Together, the brain and the spinal cord form what is known as the central nervous system. Though weighing in at a mere 0.9 to 1.4 kilograms (about 2 to 3 pounds), the human brain has an immense capacity to process, retain, and deliver information to the rest of the body. Contained in a protective compartment known as the skull, it consists of billions of neurons. It is comprised of three main sections: the cerebrum, the brainstem, and the cerebellum.
The biggest part of the brain, the cerebrum, has two hemispheres, which consist of two different types of tissue: gray matter and white matter. Because each hemisphere handles distinct functions, the hemispheres are two different sizes. For example, for most people, language ability is in the left hemisphere. The left side also appears to be dominant for math and logic, whereas the right side may be dominant for spatial abilities, face recognition, visual imagery, and music.
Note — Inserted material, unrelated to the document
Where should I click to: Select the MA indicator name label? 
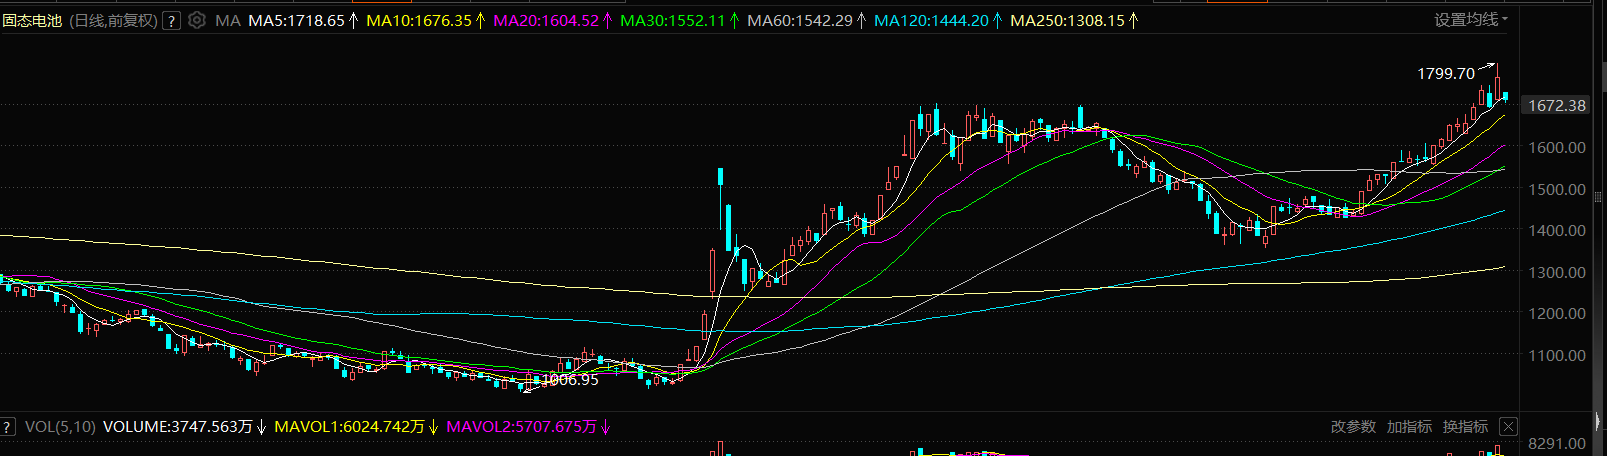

The cerebral cortex, made of gray matter, is the thin wrinkled outer layer of the cerebrum. The folding, in effect, creates hills (called gyri) and valleys (called sulci). The number of wrinkles and ridges on the brain may correspond to intelligence on the species level. For example, humans and monkeys, which are capable of complex activities such as reasoning and language, have many ridges compared to mice and rats, which have smooth brains and appear to lack the cognitive abilities known to primates.